Looking at Tables 1 and 2, we see very different sources for the different types of tweet. The majority of tweets with geo-tags are Instagram posts that have been shared on Twitter. Sandaysoft Cumulus [47] is software for personal weather stations, dlvrit [48] is an automated social media service for marketers and Foursquare [49] is a social media platform for consumer recommendations. Thus geo-tagged posts are predominantly shared posts from other websites (Instagram and Foursquare), automated weather bots and marketing accounts. In contrast, place-tagged posts typically originate from Twitter clients on mobile devices and the Twitter website itself.

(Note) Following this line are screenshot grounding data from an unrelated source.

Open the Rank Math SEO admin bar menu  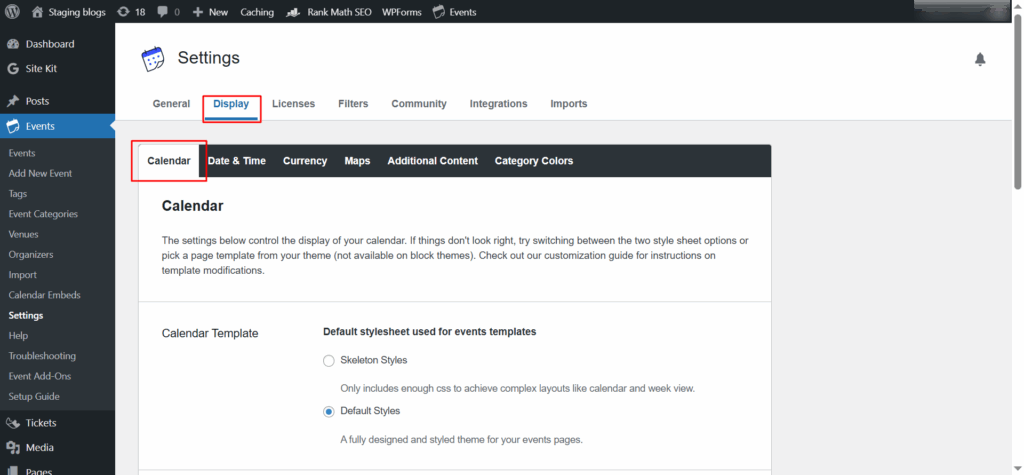[x=329, y=12]
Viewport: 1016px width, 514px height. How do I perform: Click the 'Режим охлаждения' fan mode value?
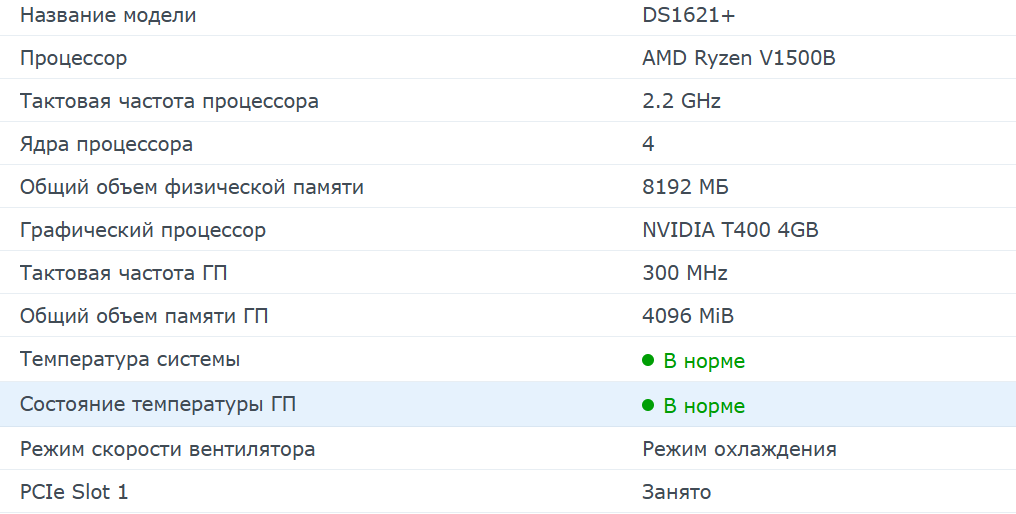point(739,449)
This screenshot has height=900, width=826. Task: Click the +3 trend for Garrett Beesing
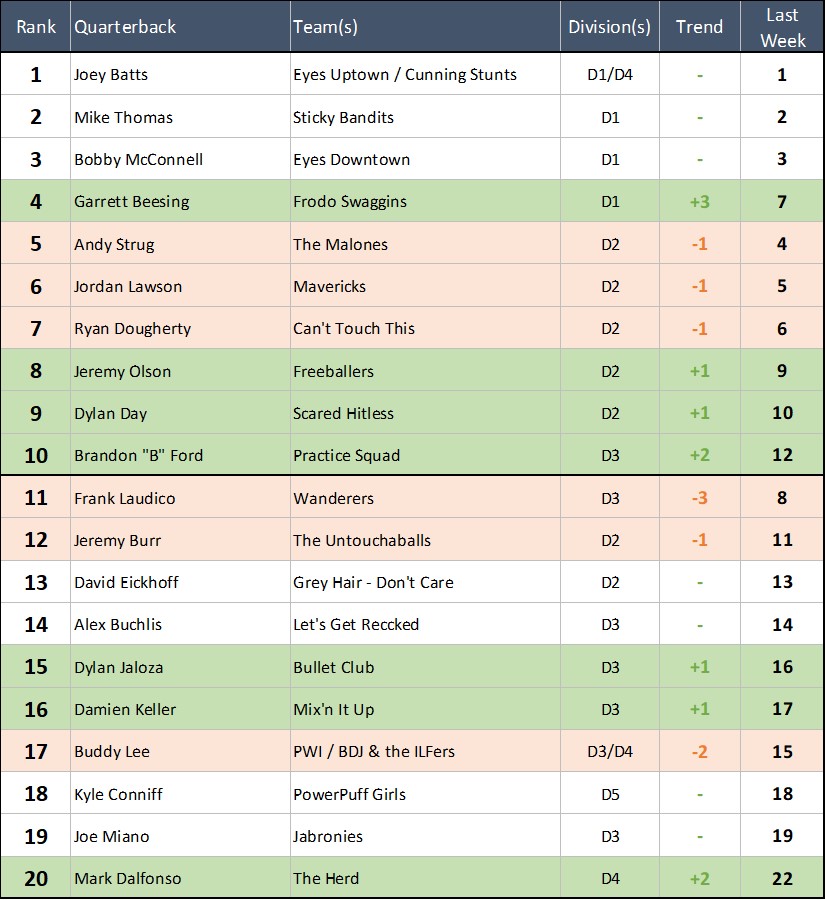coord(699,202)
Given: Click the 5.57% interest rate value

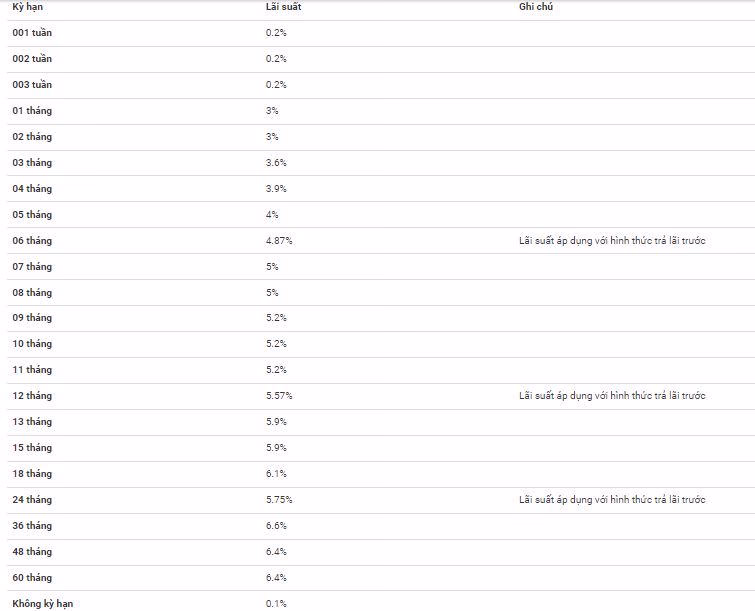Looking at the screenshot, I should (279, 396).
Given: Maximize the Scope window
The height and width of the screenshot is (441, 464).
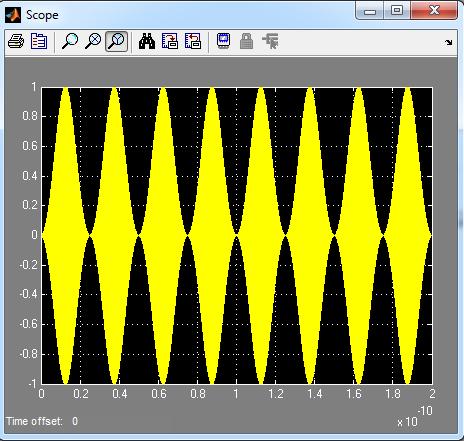Looking at the screenshot, I should coord(397,11).
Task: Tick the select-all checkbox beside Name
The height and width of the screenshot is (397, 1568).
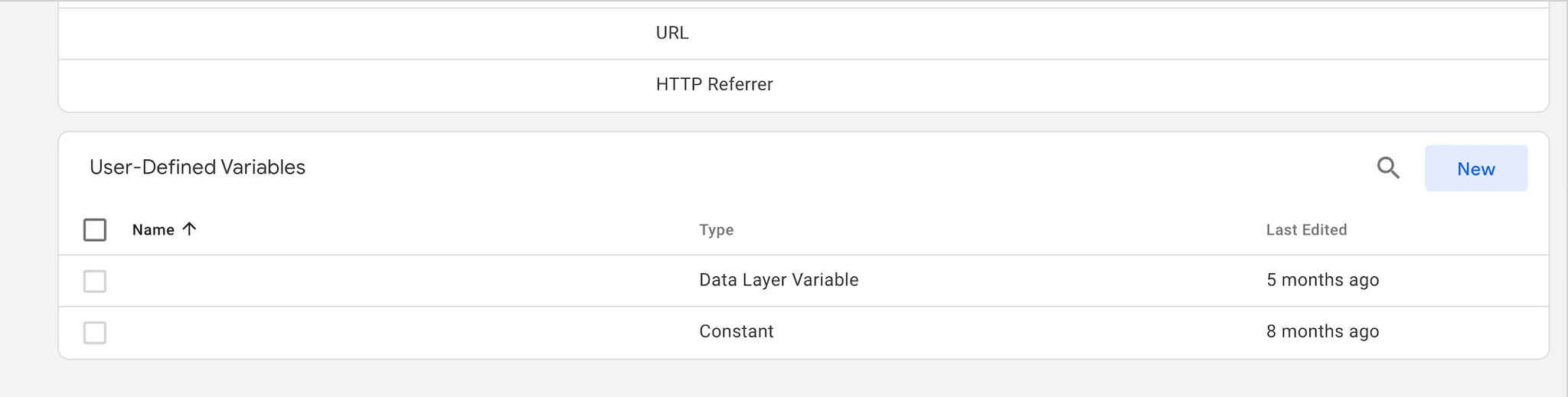Action: point(95,229)
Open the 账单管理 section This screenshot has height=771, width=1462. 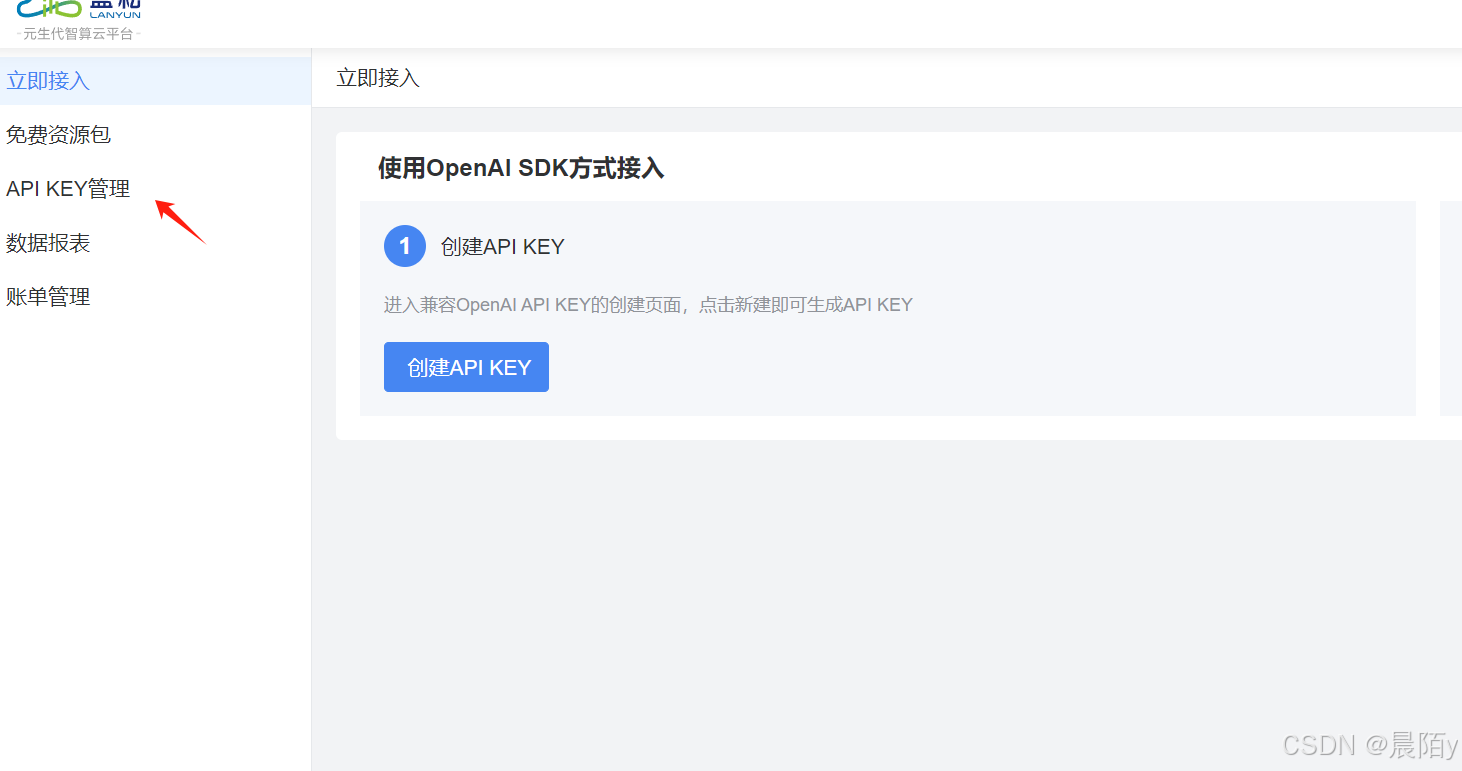(48, 296)
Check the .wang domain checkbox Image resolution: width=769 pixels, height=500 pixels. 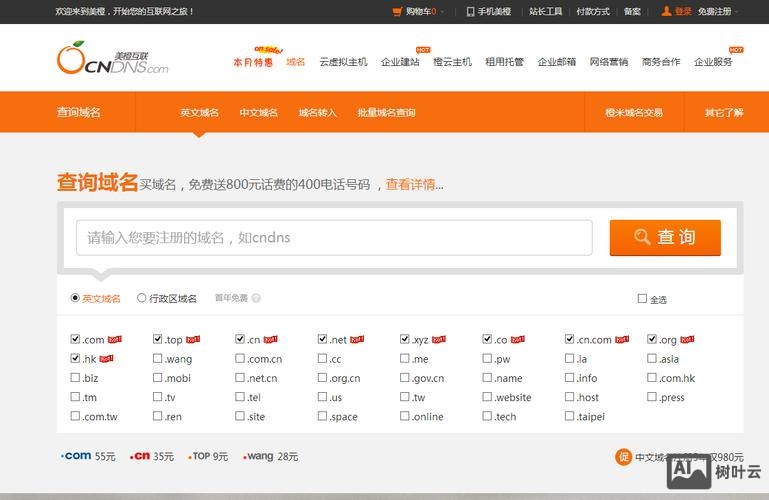point(158,358)
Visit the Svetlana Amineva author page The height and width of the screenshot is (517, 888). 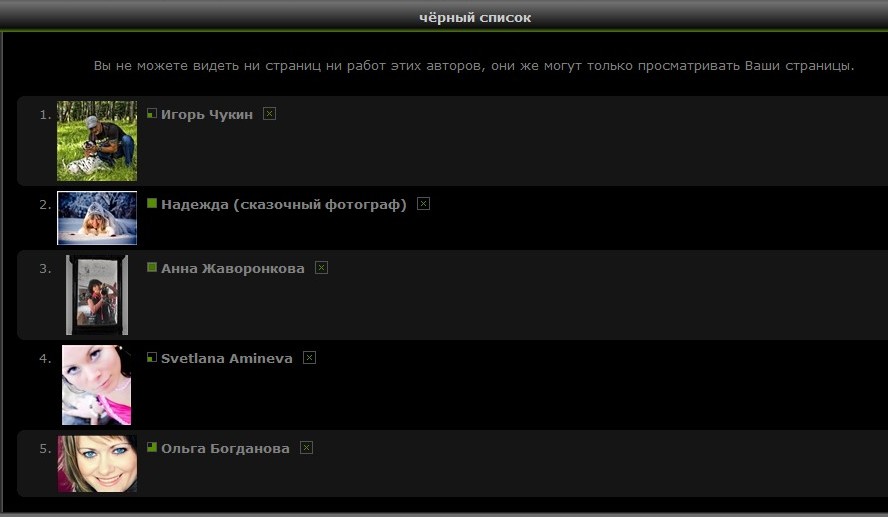[x=226, y=359]
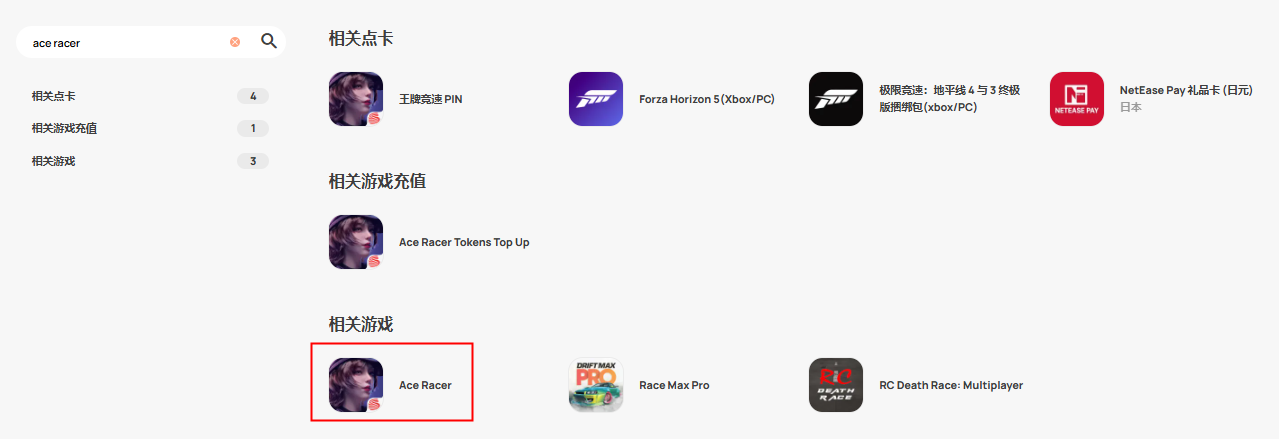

Instagram is itself a very active and popular social media platform, making it likely that users would respond to Instagram posts directly on Instagram, rather than via Twitter. It is also unlikely that bots (of the kinds found here) will reply to other bots. To check this we can examine the tweet meta-data fields ‘in_reply_to_status_id’, ‘in_reply_to_user_id’ and ‘quoted_status_id’. If either of the first two fields are non-empty the tweet is a reply to another user, if ‘quoted_status_id’ is non-empty the tweet quotes another tweet. Twitter also has ‘retweets’; however, requesting tweets by location from the API, as we did, returns no retweets, presumably as the retweeter’s location may be different than the location of the original tweet. Thus we can only see replies and quotes in our dataset. Of the 2,051,250 geo-tagged tweets, 98,029 are replies or quotes, making up 4.8% of the total. In contrast, for the 18,421,520 place-tagged tweets there are 9,299,621 replies or quotes, making up 50.4% of the total.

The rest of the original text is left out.